Data extract |
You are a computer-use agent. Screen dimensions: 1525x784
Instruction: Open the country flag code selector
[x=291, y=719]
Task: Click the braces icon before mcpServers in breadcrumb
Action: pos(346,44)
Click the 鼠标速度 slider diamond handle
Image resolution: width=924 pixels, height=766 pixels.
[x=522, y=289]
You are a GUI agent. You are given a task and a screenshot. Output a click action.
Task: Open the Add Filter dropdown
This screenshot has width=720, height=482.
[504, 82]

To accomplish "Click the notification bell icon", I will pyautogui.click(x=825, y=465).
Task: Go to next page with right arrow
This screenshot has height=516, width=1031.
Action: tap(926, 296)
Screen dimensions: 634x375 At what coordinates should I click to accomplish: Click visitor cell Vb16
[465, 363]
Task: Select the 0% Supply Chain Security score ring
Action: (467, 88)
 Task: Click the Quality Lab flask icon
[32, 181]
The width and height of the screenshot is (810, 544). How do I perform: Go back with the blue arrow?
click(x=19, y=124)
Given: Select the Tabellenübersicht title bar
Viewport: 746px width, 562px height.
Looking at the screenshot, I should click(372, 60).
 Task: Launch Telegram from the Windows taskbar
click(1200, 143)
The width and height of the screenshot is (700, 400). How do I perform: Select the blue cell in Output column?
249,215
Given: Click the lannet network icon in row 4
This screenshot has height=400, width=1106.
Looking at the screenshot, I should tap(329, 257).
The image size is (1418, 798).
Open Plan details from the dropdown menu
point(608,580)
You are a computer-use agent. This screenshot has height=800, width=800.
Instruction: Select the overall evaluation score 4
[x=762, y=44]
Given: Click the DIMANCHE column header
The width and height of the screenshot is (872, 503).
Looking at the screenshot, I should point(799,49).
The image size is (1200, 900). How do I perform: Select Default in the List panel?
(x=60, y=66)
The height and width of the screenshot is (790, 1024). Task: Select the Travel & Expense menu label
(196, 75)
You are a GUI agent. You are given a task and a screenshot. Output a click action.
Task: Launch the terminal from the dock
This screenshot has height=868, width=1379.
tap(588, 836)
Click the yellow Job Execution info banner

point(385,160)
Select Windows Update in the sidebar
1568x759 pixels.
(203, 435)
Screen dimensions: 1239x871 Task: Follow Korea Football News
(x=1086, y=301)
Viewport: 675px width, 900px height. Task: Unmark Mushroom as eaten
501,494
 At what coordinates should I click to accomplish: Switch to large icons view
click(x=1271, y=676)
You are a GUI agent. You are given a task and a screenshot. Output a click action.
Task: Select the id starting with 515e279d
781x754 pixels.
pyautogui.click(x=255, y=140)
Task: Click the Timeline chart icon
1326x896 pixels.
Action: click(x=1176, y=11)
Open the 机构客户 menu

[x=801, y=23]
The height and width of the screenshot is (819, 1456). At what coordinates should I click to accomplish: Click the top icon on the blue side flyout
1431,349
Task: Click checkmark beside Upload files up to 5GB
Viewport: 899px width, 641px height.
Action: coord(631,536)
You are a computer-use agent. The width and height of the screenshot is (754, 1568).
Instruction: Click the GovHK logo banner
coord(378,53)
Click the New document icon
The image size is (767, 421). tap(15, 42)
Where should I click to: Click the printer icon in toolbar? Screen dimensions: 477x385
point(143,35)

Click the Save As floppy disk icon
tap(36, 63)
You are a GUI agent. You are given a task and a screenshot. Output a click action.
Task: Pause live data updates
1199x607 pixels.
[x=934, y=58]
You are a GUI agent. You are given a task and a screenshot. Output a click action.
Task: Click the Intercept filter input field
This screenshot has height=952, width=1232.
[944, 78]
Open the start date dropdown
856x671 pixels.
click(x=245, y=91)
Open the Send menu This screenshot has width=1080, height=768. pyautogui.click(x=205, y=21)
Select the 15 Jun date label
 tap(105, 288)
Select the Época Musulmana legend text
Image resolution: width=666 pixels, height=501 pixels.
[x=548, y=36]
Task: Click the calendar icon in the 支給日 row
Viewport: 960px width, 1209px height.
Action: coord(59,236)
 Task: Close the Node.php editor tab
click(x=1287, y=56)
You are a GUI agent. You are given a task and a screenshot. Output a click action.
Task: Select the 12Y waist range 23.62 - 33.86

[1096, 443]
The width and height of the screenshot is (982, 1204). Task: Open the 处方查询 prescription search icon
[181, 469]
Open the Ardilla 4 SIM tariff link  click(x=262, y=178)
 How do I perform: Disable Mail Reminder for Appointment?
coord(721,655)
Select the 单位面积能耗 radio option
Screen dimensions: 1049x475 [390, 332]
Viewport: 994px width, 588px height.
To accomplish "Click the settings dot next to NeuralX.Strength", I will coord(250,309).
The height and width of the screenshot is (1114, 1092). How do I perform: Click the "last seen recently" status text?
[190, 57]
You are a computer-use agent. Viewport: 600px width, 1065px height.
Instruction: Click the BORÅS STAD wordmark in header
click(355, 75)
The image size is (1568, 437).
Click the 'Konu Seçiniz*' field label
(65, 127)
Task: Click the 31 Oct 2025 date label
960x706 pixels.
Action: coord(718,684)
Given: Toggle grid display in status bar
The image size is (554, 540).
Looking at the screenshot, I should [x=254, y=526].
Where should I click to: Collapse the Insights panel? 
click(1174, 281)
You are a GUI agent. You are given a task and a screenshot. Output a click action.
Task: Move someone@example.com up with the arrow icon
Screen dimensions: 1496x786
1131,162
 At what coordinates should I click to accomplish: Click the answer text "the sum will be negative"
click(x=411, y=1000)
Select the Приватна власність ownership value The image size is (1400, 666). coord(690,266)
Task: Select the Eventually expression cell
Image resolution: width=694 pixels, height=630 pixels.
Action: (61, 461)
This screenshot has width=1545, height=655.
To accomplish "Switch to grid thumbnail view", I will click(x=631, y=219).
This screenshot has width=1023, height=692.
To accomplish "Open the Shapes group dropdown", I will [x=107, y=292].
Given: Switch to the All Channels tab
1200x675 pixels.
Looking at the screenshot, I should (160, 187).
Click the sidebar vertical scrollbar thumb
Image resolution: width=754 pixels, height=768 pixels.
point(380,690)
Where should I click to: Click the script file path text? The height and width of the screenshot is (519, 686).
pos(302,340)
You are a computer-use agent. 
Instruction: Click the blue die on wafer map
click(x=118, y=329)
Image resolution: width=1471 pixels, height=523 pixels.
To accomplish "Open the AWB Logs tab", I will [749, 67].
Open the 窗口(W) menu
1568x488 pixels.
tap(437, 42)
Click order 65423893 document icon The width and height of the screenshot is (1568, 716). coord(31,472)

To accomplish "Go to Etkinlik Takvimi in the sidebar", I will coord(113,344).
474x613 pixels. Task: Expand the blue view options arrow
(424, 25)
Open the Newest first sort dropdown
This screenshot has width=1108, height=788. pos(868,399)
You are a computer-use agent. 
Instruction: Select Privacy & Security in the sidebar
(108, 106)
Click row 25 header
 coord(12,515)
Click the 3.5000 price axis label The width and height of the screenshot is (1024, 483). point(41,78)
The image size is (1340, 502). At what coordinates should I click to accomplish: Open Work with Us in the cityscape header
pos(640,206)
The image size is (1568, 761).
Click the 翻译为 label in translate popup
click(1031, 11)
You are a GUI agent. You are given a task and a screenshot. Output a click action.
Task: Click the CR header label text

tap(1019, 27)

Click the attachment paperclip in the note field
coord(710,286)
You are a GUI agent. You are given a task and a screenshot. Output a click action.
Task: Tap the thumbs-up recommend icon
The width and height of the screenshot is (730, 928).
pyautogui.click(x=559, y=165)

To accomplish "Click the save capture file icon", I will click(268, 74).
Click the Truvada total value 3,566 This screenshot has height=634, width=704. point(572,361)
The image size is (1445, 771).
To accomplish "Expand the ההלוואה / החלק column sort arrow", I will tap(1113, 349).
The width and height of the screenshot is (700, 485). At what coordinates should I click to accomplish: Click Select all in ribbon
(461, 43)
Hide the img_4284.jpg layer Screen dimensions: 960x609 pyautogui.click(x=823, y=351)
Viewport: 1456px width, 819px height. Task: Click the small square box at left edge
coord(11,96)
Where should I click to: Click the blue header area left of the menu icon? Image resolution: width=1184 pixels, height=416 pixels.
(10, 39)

What you should do | Each line from the top of the material above through the line containing "Task: Open the Add Filter dropdown" must be output exactly, and no other line.

Answer to the exercise |
You are a computer-use agent. Screen dimensions: 1525x784
Instruction: Open the country flag code selector
[x=291, y=719]
Task: Click the braces icon before mcpServers in breadcrumb
Action: pos(346,44)
Click the 鼠标速度 slider diamond handle
Image resolution: width=924 pixels, height=766 pixels.
[x=522, y=289]
You are a GUI agent. You are given a task and a screenshot. Output a click action.
Task: Open the Add Filter dropdown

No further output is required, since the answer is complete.